§ **SUPPLIED TEXT**:
---*---
Running this program will give the following output on one of my computers. I used an Intel Core 2 Duo, running Windows Vista.

Java Array Times

Generating input:  0.059 seconds
Order ijk:  1.755 seconds
Order ikj:  1.082 seconds
Order jik:  1.711 seconds
Order jki:  2.229 seconds
Order kij:  1.08 seconds
Order kji:  2.206 seconds
Order jik JAMA optimized:  0.377 seconds
Order ikj pure row:  0.374 seconds

As you can see, from the above times, the order of the loops matters greatly. The order of ikj or kij seem to perform the best. There are also two special optimizations provided by the last two that provide even better results. I was seeking to make Encog C# perform as well as Encog Java. I now had my baseline Java numbers. I wanted to see which of C#'s array types would be the closest to Java's performance.

Using a C# Rectangular Array

I began by using C#'s rectangular array. I translated the above application to a C# application that uses rectangular arrays. I came up with the following code.

Listing 2: C# Matrix Multiplication with Rectangular Arrays ([,])

using System;
using System.Collections.Generic;
using System.Linq;
using System.Text;

namespace Matrix1
{
    class Program
    {
        static void Main(string[] args)
        {
            int N = 500;
            long start, stop;
            double elapsed;


            // generate input
            start = DateTime.Now.Ticks;

            double[,] A = new double[N, N];
            double[,] B = new double[N, N];
            double[,] C;

            Random rand = new Random();

            for (int i = 0; i < N; i++)
                for (int j = 0; j < N; j++)
                    A[i, j] = rand.NextDouble();

            for (int i = 0; i < N; i++)
                for (int j = 0; j < N; j++)
                    B[i, j] = rand.NextDouble();

            stop = DateTime.Now.Ticks;
            elapsed = (stop - start) / 1000.0 / 10000;
            Console.WriteLine("Generating input:  " + elapsed + " seconds");

            // order 1: ijk = dot product version
            C = new double[N, N];
            start = DateTime.Now.Ticks;
            for (int i = 0; i < N; i++)
                for (int j = 0; j < N; j++)
                    for (int k = 0; k < N; k++)
                        C[i, j] += A[i, k] * B[k, j];
            stop = DateTime.Now.Ticks;
            elapsed = (stop - start) / 1000.0 / 10000;
            Console.WriteLine("Order ijk:  " + elapsed + " seconds");

            // order 2: ikj
            C = new double[N, N];
            start = DateTime.Now.Ticks;
            for (int i = 0; i < N; i++)
                for (int k = 0; k < N; k++)
                    for (int j = 0; j < N; j++)
                        C[i, j] += A[i, k] * B[k, j];
            stop = DateTime.Now.Ticks;
            elapsed = (stop - start) / 1000.0 / 10000;
            Console.WriteLine("Order ikj:  " + elapsed + " seconds");

            // order 3: jik
            C = new double[N, N];
            start = DateTime.Now.Ticks;
            for (int j = 0; j < N; j++)
---*---
§ **DATA PROVIDED**:
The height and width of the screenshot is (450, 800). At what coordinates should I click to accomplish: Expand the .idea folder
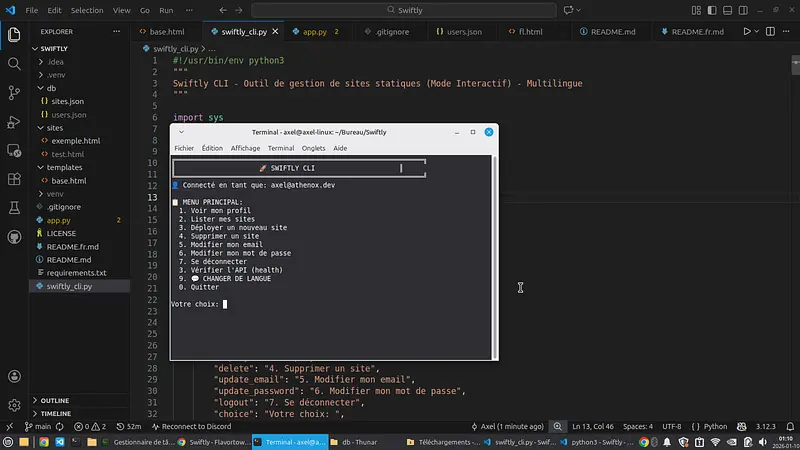tap(54, 62)
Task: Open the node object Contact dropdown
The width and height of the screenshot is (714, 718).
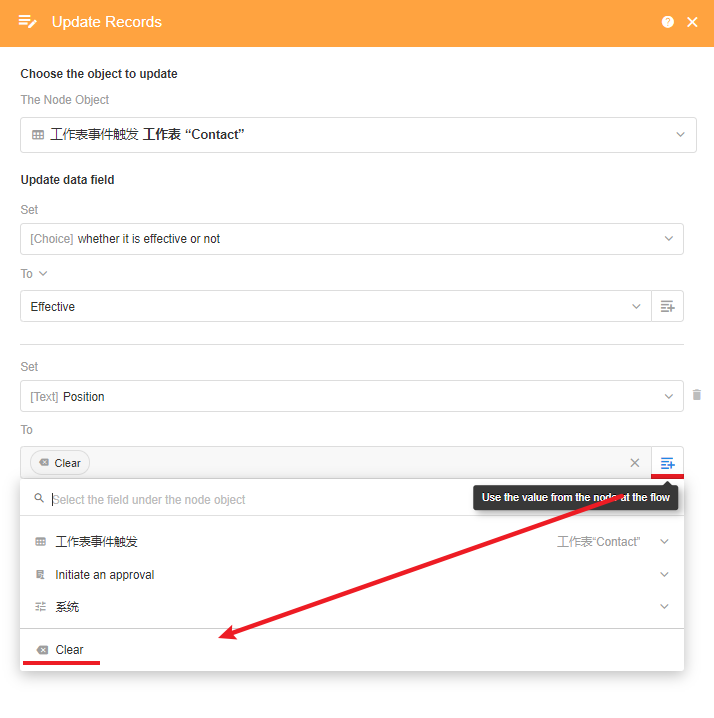Action: 680,134
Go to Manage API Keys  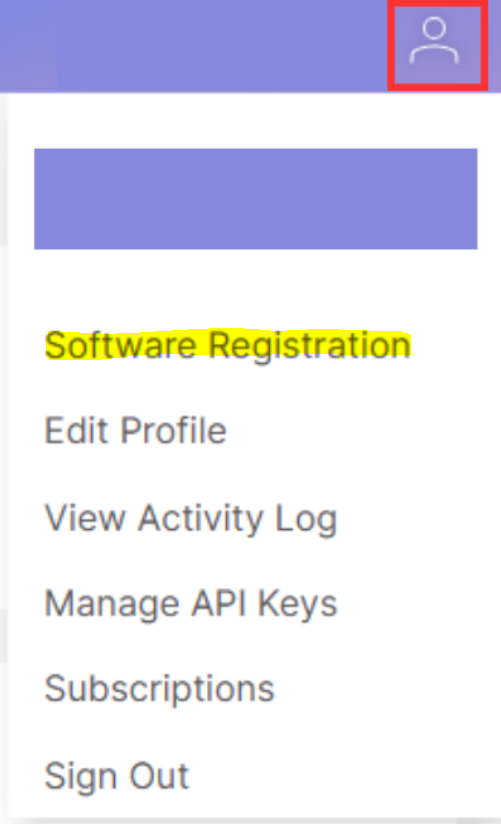191,603
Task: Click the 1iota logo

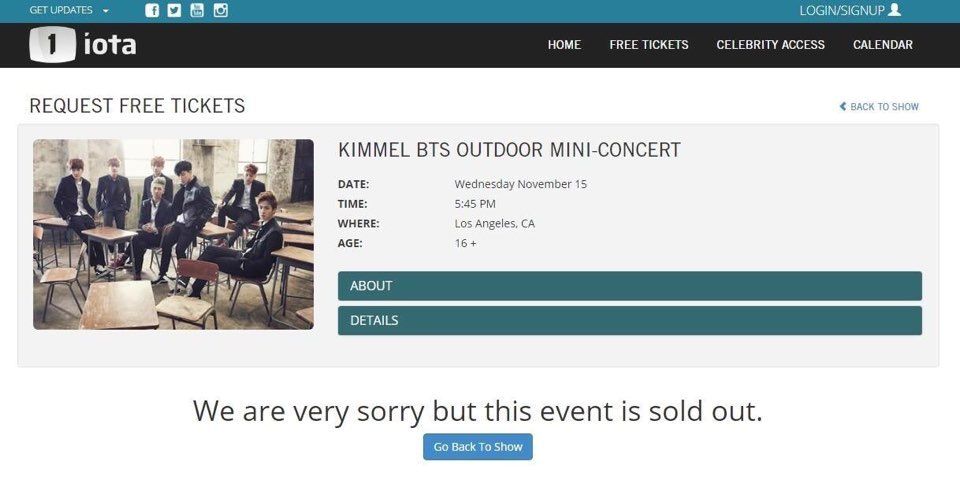Action: click(83, 45)
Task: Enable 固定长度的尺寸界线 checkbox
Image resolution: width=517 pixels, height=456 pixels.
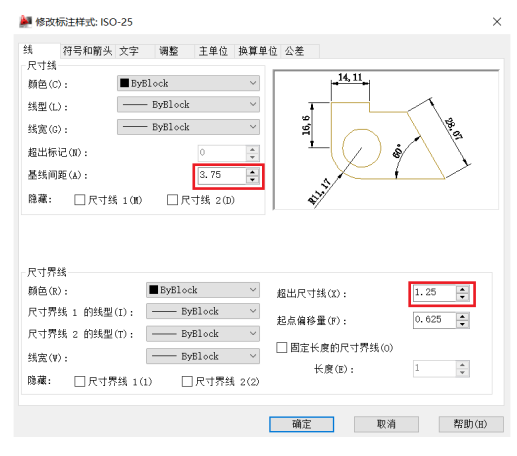Action: (282, 348)
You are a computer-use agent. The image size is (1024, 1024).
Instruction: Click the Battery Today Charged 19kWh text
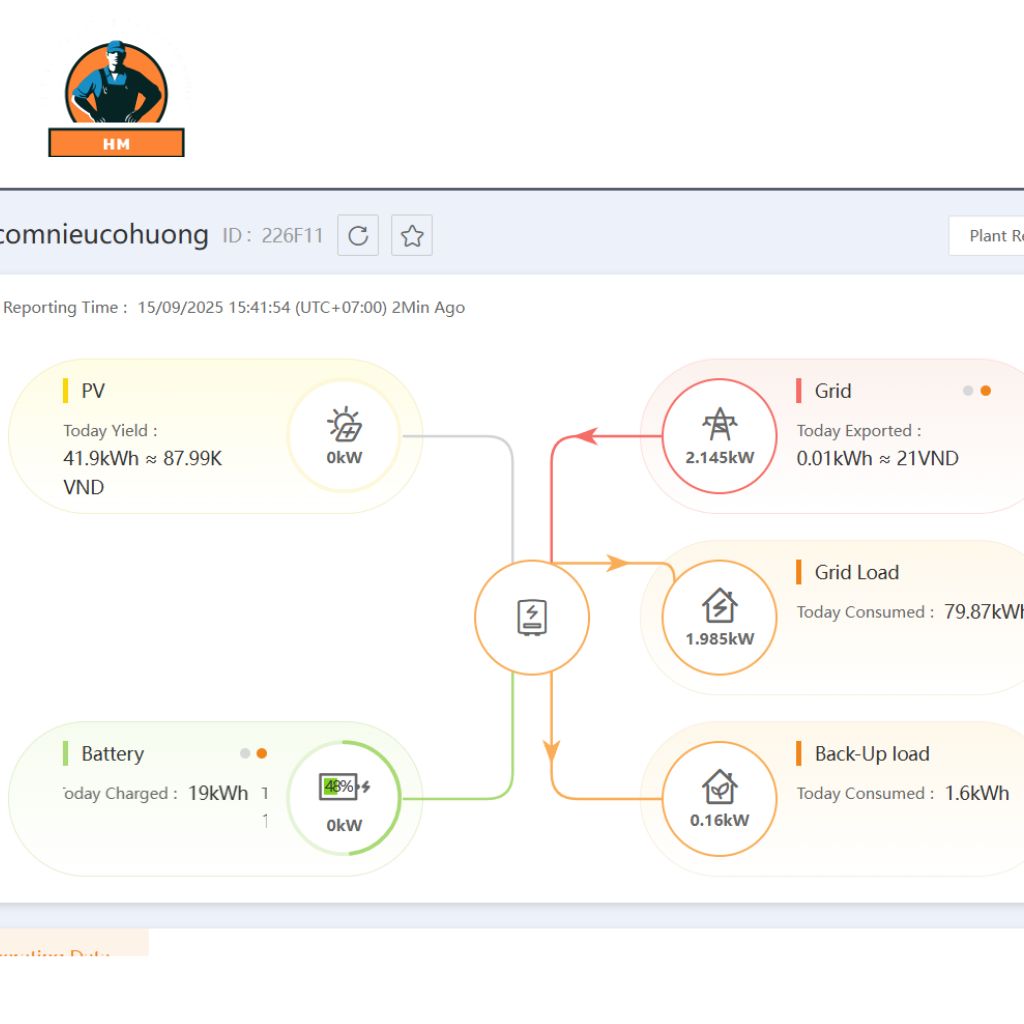(218, 793)
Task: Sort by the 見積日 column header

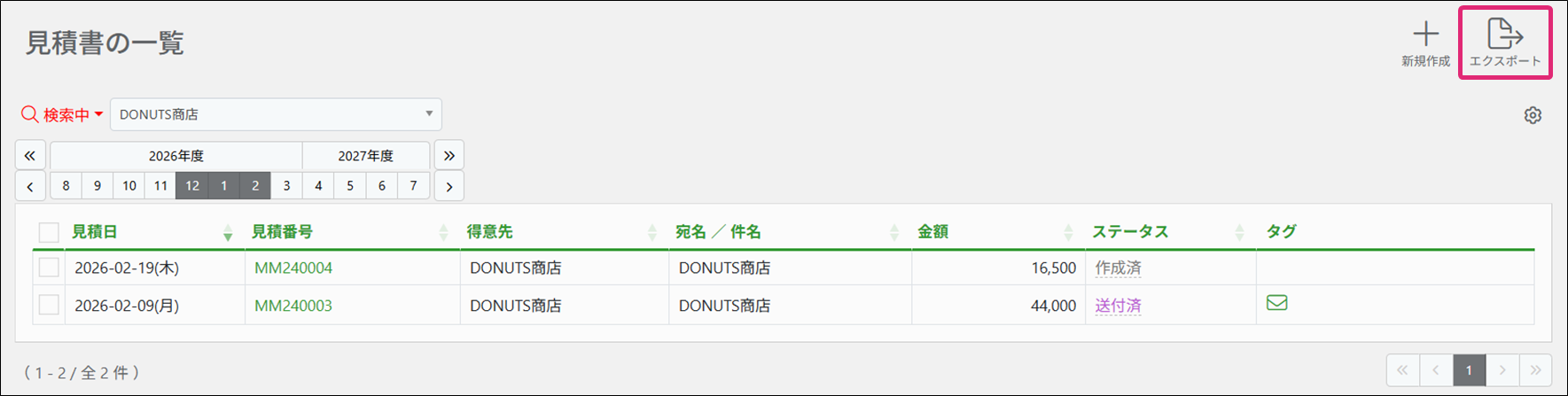Action: [94, 231]
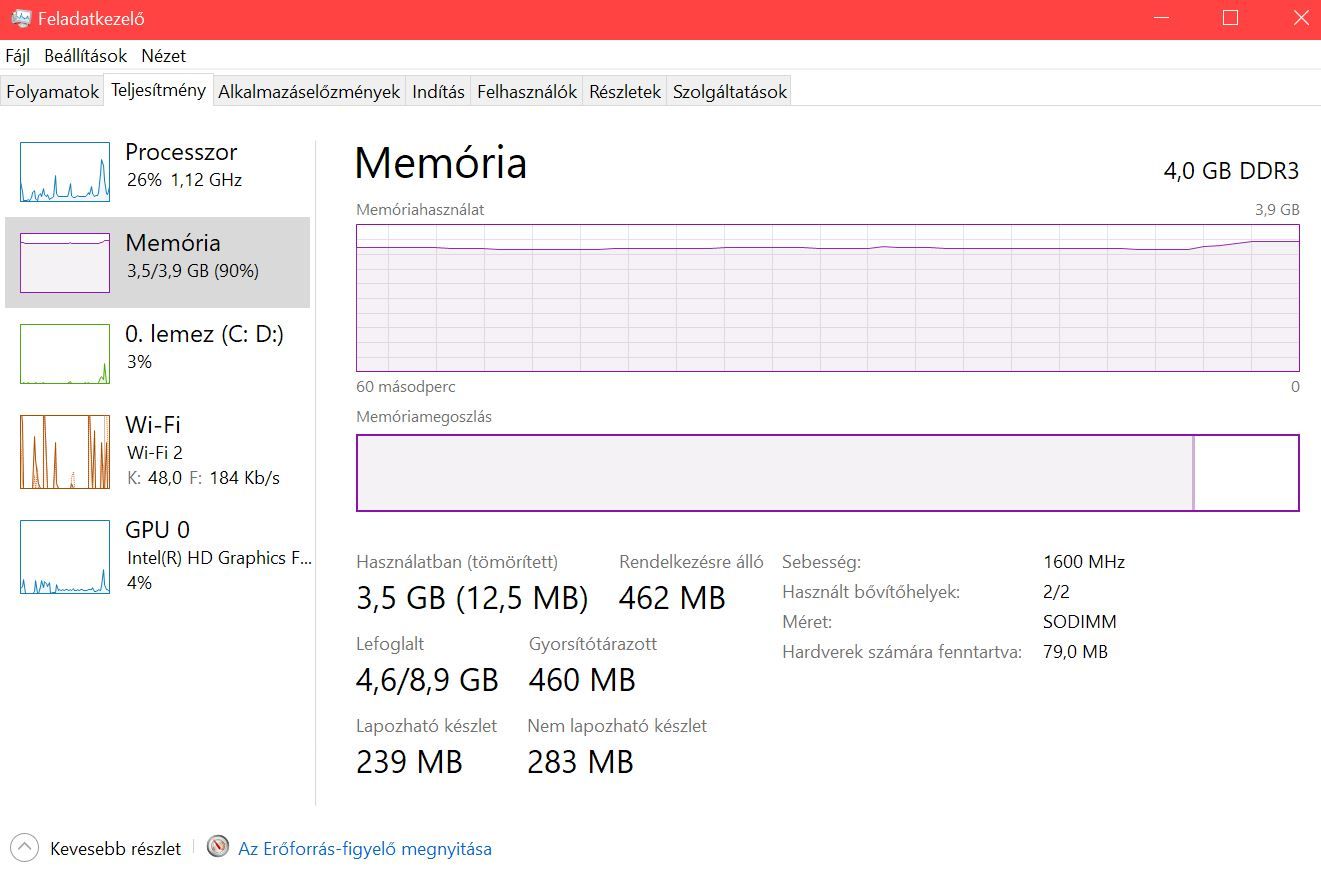Switch to the Szolgáltatások tab
Screen dimensions: 1321x876
[730, 92]
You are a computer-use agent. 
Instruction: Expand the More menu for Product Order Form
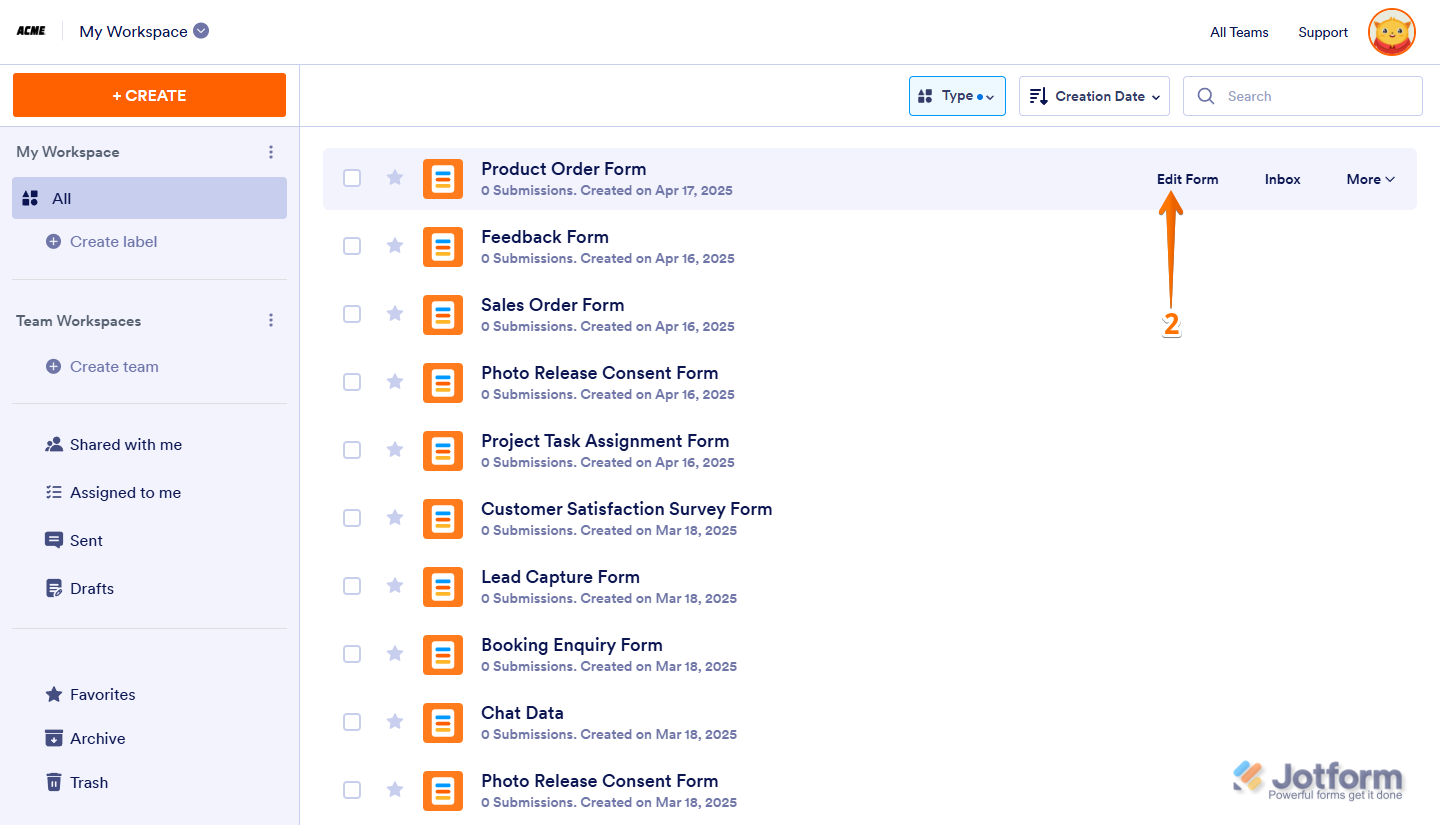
---*---
§ **REQUESTS**:
1. Quote the array-timing text word for word, everything from "Java Array Times" down to "to Java's performance.".
2. Answer these questions from the array-timing text.
(a) What processor and operating system produced the Java timings?
(b) Which two loop orders performed best in Java?
(c) What value does the C# listing assign to N?
3. Rewrite the paragraph of the array-timing text that begins "As you can see, from the above times" as a short list, keeping its main facts.
None of the data is needed for this work.

§ **ANSWER SET**:
1.
Java Array Times

Generating input:  0.059 seconds
Order ijk:  1.755 seconds
Order ikj:  1.082 seconds
Order jik:  1.711 seconds
Order jki:  2.229 seconds
Order kij:  1.08 seconds
Order kji:  2.206 seconds
Order jik JAMA optimized:  0.377 seconds
Order ikj pure row:  0.374 seconds

As you can see, from the above times, the order of the loops matters greatly. The order of ikj or kij seem to perform the best. There are also two special optimizations provided by the last two that provide even better results. I was seeking to make Encog C# perform as well as Encog Java. I now had my baseline Java numbers. I wanted to see which of C#'s array types would be the closest to Java's performance.

2.
(a) An Intel Core 2 Duo running Windows Vista.
(b) The ikj and kij orders.
(c) 500.

3.
- The order of the loops matters greatly.
- The ikj and kij orders seem to perform best.
- The last two, special optimizations, give even better results.
- The aim was to make Encog C# perform as well as Encog Java, and the Java baseline numbers were now in hand.
- The next step was to see which C# array type comes closest to Java's performance.